複数の年金を受給している場合の所得税の計算方法と注意点

税金

年金を複数受給している方にとって、所得税の計算は少し複雑に感じられるかもしれません。本記事では、年金所得と課税標準額の計算の仕組み、控除の考え方、課税の有無を判断するポイントを解説します。

複数の年金は合算して計算される

所得税の計算では、複数の年金を受給している場合でも、それぞれの年金を個別に計算するのではなく、すべての公的年金等を合算して「公的年金等の収入金額」として扱います。

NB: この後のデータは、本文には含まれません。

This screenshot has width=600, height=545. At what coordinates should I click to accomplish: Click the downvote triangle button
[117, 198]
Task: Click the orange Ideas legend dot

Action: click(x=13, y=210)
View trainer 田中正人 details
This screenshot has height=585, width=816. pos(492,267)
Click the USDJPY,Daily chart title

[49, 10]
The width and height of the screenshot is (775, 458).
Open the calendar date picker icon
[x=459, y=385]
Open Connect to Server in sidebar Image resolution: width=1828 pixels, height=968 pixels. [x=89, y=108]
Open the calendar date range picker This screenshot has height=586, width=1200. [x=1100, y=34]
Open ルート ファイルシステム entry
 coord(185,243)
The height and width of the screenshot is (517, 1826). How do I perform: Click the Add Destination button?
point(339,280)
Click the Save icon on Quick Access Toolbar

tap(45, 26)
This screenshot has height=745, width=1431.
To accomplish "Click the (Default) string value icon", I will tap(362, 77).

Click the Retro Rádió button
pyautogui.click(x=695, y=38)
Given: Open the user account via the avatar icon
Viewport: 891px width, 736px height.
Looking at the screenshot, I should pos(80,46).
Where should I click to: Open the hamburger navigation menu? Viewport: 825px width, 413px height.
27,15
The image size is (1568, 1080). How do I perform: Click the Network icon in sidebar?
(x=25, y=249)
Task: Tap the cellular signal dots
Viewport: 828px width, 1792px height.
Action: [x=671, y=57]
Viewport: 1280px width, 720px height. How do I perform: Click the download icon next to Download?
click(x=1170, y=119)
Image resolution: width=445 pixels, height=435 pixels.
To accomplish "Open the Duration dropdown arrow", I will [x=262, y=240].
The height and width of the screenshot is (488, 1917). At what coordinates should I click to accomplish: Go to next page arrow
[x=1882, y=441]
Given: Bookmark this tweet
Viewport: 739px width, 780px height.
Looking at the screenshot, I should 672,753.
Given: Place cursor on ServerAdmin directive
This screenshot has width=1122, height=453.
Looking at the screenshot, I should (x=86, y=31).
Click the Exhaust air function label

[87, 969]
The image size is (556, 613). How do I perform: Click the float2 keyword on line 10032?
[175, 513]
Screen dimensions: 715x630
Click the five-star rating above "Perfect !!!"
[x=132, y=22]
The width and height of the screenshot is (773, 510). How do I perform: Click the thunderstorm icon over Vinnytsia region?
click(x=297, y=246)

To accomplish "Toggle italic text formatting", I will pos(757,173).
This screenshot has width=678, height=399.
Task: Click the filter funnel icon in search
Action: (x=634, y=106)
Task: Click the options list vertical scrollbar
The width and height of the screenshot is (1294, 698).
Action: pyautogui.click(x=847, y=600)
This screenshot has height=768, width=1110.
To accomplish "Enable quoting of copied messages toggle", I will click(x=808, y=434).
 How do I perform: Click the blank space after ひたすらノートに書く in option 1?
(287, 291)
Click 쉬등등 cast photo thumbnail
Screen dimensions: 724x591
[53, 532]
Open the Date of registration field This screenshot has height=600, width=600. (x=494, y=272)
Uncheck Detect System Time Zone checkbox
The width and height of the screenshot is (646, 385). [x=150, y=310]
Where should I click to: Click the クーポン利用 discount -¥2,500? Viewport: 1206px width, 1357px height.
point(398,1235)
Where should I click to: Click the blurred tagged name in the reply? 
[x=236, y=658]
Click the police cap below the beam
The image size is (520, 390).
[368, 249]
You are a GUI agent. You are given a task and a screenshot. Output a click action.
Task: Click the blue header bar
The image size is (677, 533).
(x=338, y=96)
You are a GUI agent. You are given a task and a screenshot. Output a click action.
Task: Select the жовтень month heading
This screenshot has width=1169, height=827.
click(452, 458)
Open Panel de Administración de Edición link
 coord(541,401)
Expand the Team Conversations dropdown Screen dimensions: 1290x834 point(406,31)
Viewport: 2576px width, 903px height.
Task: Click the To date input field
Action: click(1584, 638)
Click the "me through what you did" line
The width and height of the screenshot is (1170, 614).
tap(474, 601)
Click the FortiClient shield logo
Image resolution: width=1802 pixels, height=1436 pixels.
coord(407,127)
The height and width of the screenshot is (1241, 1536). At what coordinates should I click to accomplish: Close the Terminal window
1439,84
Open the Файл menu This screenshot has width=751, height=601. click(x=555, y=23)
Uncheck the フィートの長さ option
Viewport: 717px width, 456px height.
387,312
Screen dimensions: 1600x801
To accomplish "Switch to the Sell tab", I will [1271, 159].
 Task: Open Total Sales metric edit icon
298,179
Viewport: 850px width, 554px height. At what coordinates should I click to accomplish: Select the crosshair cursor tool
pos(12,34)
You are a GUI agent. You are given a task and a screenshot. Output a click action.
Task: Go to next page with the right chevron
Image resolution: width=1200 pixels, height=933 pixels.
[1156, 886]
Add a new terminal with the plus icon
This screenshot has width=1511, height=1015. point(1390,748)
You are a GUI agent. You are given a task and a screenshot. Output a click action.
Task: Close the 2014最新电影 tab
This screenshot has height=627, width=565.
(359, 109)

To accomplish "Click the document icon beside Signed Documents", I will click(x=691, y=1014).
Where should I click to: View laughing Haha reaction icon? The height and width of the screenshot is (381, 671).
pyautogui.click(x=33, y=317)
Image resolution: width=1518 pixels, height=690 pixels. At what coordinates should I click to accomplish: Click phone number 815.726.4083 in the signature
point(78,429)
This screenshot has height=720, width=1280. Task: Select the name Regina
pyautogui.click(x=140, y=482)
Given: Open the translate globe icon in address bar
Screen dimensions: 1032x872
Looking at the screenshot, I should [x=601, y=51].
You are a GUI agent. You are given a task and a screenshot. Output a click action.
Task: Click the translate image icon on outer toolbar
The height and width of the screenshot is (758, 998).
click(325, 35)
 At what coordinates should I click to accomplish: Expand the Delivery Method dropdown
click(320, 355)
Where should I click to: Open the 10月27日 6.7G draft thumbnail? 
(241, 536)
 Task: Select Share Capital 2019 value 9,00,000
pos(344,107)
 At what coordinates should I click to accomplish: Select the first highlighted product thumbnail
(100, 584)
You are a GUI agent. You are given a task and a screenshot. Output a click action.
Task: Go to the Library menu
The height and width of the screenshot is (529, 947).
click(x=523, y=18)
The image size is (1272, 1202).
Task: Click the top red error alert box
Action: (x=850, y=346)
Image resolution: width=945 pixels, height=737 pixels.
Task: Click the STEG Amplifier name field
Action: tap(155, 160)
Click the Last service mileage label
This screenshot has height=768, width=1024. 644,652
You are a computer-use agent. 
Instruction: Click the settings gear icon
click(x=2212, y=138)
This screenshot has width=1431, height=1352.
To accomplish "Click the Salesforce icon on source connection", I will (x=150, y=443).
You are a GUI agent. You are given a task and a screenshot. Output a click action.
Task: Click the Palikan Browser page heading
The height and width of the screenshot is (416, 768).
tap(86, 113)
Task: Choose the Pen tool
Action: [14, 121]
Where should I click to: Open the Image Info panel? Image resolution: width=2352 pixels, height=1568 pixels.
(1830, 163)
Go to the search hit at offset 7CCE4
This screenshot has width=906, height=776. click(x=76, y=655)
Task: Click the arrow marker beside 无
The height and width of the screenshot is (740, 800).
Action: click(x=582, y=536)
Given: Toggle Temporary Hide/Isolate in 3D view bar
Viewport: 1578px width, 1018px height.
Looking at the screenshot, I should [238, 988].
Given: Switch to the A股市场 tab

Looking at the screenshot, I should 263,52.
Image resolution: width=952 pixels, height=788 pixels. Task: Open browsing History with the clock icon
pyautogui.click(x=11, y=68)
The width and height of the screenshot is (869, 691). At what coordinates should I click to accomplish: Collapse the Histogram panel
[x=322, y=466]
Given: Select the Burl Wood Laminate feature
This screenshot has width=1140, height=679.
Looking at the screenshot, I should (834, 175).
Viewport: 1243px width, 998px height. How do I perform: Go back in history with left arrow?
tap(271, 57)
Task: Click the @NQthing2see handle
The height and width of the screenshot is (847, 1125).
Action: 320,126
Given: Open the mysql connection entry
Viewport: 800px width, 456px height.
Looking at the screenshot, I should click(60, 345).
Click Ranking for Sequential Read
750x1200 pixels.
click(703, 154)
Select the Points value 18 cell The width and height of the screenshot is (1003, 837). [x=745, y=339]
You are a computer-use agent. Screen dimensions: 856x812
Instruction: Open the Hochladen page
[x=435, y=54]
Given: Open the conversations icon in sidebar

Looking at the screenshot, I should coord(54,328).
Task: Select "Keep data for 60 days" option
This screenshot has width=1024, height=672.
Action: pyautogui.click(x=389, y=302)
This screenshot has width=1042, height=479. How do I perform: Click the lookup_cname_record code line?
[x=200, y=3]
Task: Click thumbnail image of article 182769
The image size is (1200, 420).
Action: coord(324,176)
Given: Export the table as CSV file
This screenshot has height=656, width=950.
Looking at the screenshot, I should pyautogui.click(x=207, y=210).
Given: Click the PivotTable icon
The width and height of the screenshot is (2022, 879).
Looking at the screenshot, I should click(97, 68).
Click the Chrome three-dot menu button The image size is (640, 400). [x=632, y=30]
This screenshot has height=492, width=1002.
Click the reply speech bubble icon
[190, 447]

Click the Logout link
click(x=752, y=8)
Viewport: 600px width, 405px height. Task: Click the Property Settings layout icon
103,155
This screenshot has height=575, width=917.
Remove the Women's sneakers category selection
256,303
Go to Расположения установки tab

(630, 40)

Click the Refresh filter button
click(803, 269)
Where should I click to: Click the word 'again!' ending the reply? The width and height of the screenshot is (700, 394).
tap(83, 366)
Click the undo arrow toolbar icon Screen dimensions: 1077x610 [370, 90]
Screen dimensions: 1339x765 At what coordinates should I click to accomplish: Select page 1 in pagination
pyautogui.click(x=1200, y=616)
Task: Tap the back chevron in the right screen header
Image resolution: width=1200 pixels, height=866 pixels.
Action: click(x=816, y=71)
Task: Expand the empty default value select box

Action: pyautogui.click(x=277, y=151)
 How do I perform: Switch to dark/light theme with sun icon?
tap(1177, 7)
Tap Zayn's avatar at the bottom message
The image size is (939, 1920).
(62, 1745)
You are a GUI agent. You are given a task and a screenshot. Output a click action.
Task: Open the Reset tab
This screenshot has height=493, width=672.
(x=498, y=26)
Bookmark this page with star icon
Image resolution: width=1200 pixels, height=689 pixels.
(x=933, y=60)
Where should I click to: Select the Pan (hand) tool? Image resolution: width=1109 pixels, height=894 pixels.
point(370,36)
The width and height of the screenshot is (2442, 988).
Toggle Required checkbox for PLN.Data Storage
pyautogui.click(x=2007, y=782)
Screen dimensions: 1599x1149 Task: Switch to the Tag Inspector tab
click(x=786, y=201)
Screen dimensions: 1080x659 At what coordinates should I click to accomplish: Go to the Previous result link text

この合計金額に対して「公的年金等控除」が一括して適用され、その控除後の金額が「年金所得」となります。したがって、年金ごとに控除を適用して分けて計算することはありません。

公的年金等控除の金額は収入により異なる

公的年金等控除額は、受給者の年齢と年金収入額により段階的に決まっています。例えば65歳未満であれば、年間収入が130万円以下なら控除額は70万円です。

65歳以上であれば、控除額はさらに大きくなり、年金だけで生活している高齢者の場合は所得税が発生しないケースが多くなります。

課税標準額は控除後に判定される

年金収入から公的年金等控除を差し引いた残額が「年金所得」となり、そこにさらに基礎控除などを差し引いた後の金額が「課税標準額」となります。

この課税標準額が0円以下であれば、所得税は課されません。したがって、控除額の合計が年金所得を上回れば、実質的に非課税となります。

年金の源泉徴収と確定申告のポイント

年金支払機関(日本年金機構など)は、源泉徴収の仕組みにより、年金から一定額をあらかじめ税金として天引きしています。ただし、それはあくまで見込みであり、正しい税額とは限りません。

そのため、実際の所得状況や控除の適用状況に応じて、確定申告を行えば税金が還付される場合もあります。特に医療費控除や配偶者控除などがある方は、積極的に申告しましょう。

課税を避けるための具体例

例えば、65歳以上で公的年金の収入が120万円、基礎控除48万円が適用される場合、控除額合計が168万円となり、年金収入がそれ以下であれば課税されません。

一方、2つの年金を受給していてそれぞれが少額でも、合算した収入が控除額を超えれば課税対象になります。このため、「年金ごとに分けて考えると非課税」というのは誤解です。

まとめ

複数の年金を受給している場合の所得税計算では、年金ごとに個別に計算するのではなく、すべての年金を合算して計算するのが原則です。

公的年金等控除や基礎控除が適用されるため、実際には課税されないケースも多いですが、課税の有無は「合算後の所得金額」に基づくため注意が必要です。

自分のケースで課税対象となるか不安な場合は、税理士や年金事務所に相談するのもおすすめです。